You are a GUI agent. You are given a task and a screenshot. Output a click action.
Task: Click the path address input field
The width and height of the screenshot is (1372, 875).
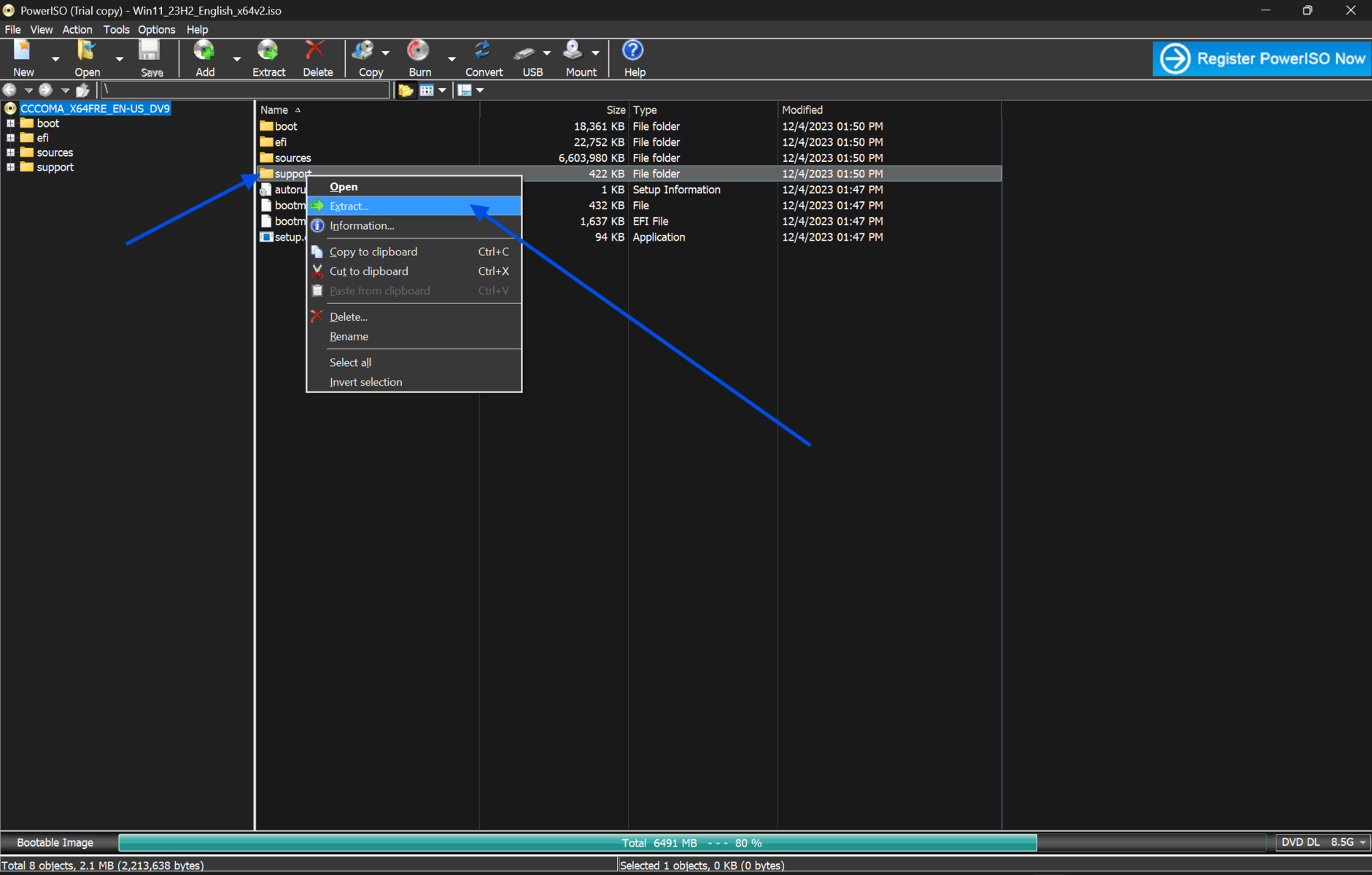pos(245,90)
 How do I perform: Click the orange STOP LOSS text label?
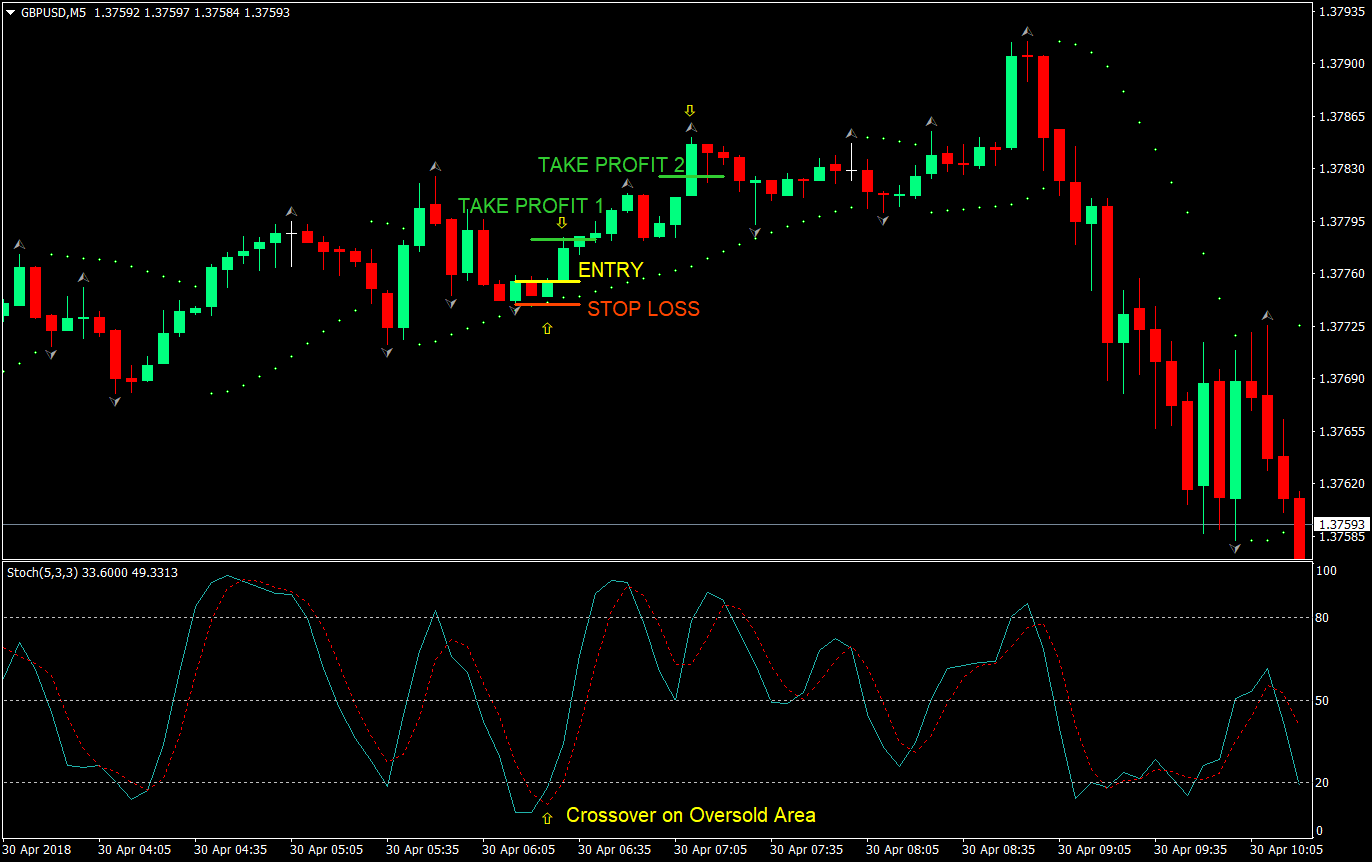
##############################
[TASK] Although the records contain pictures, only their text should be repeated, exactly as it appears.

[WRITTEN SOLUTION]
You are a GUI agent. You are given a task and a screenshot. Output a click action.
Task: Click the path address input field
The width and height of the screenshot is (1372, 875).
pos(245,90)
 How do I perform: Click the orange STOP LOSS text label?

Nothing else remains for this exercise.